Functions in the Euclidean Ring interface are supported over residue rings that are not fields, except that if an impossible inverse is encountered during the computation an error is thrown.

## Polynomial functionality provided by AbstractAlgebra.jl

The functionality listed below is automatically provided by AbstractAlgebra.jl for any polynomial module that implements the full Univariate Polynomial Ring interface. This includes AbstractAlgebra.jl's own generic polynomial rings.

But if a C library provides all the functionality documented in the Univariate Polynomial Ring interface, then all the functions described here will also be automatically supplied by AbstractAlgebra.jl for that polynomial type.

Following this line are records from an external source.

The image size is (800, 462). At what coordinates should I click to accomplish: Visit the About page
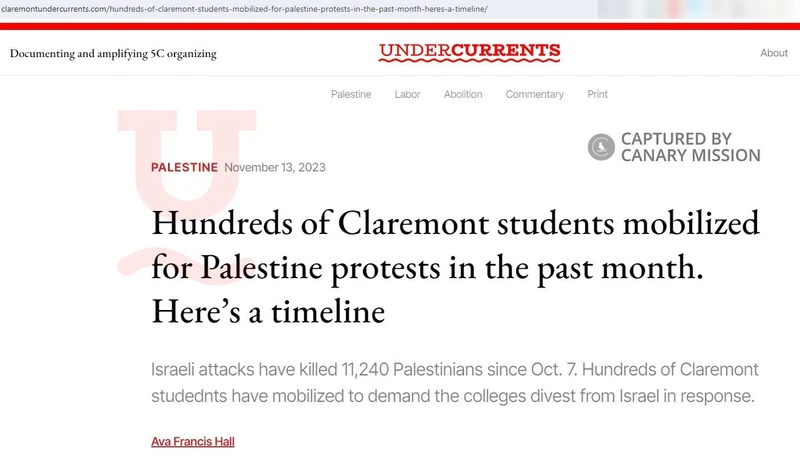(x=773, y=53)
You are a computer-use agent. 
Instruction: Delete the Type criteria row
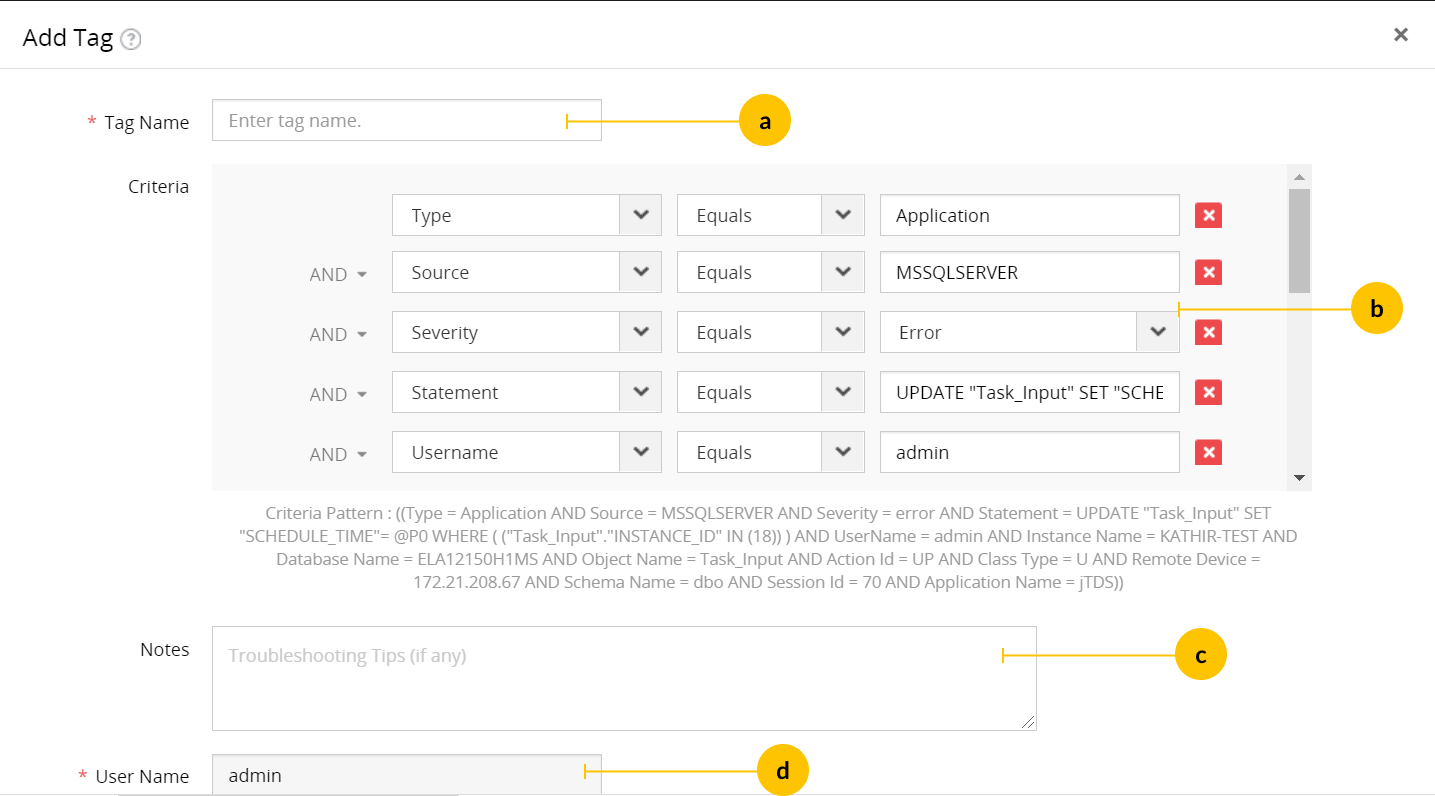click(1207, 214)
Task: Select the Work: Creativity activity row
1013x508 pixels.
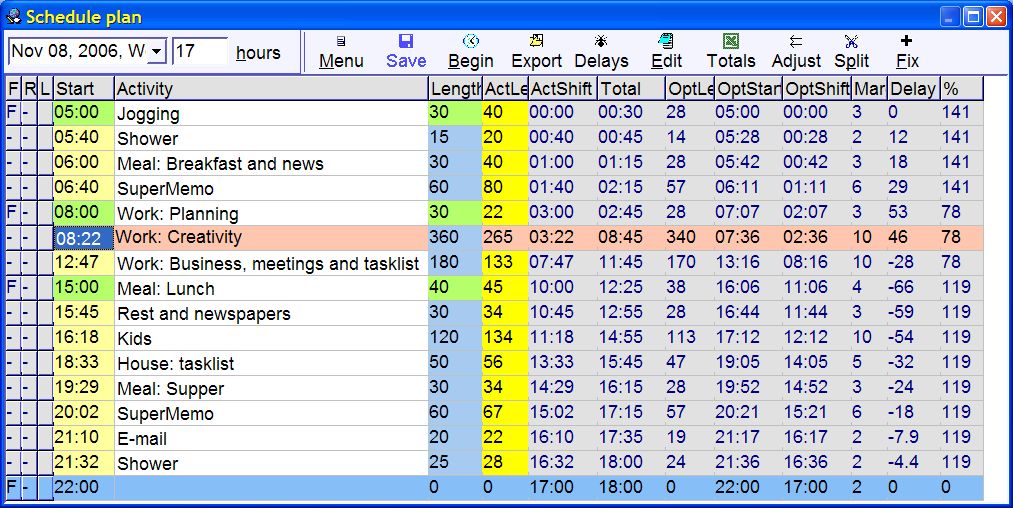Action: tap(270, 238)
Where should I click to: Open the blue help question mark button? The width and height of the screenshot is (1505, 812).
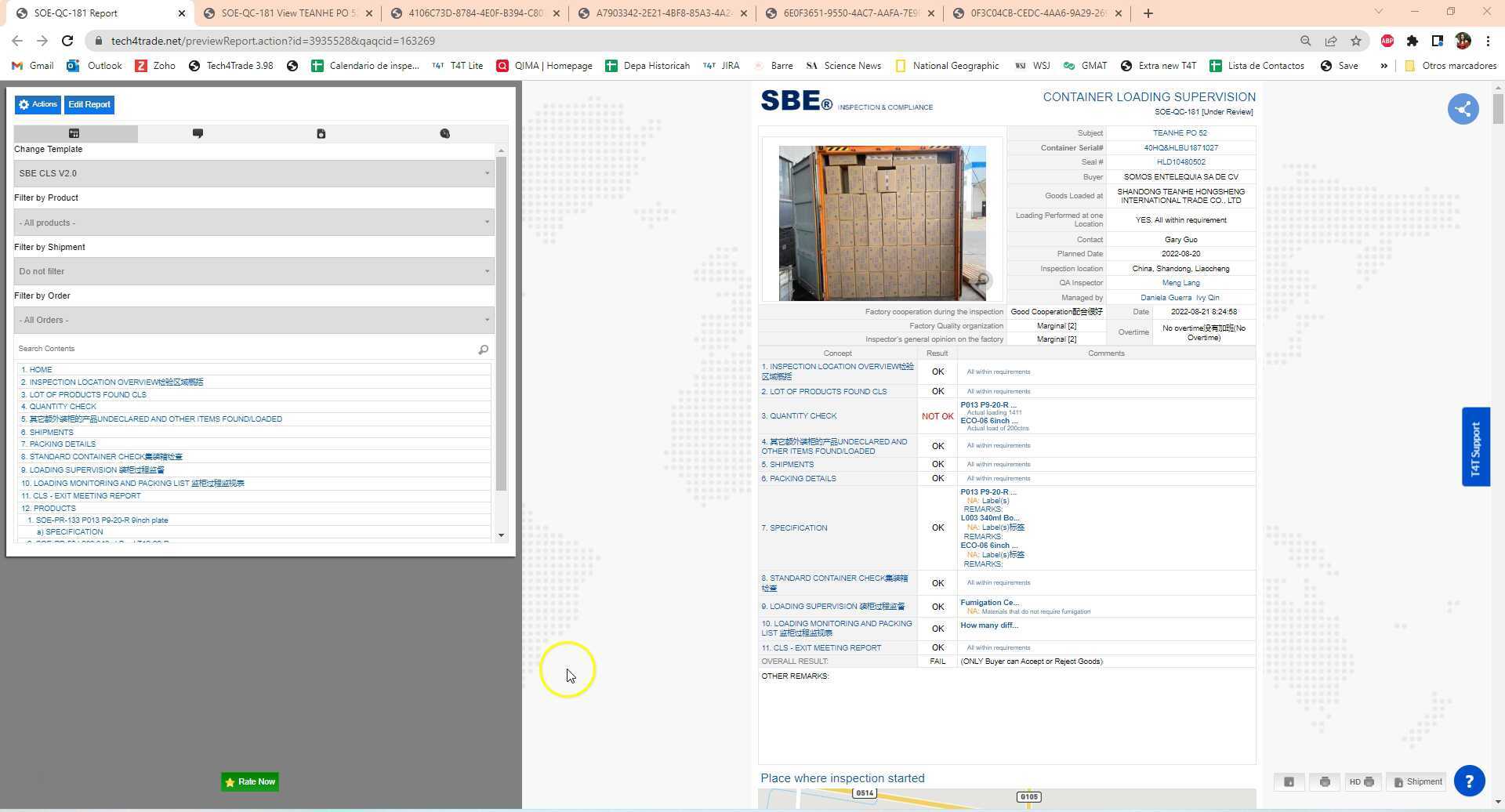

Of course, modules are free to provide specific implementations of the functions described here, that override the generic implementation.

### Basic functionality

modulus(a::AbstractAlgebra.PolyElem{T}) where {T <: ResElem}

Return the modulus of the coefficients of the given polynomial.

lead(a::Generic.PolynomialElem)

Return the leading coefficient of the given polynomial. This will be the nonzero coefficient of the term with highest degree unless the polynomial in the zero polynomial, in which case a zero coefficient is returned.

trail(a::Generic.PolynomialElem)

Return the trailing coefficient of the given polynomial. This will be the nonzero coefficient of the term with lowest degree unless the polynomial in the zero polynomial, in which case a zero coefficient is returned.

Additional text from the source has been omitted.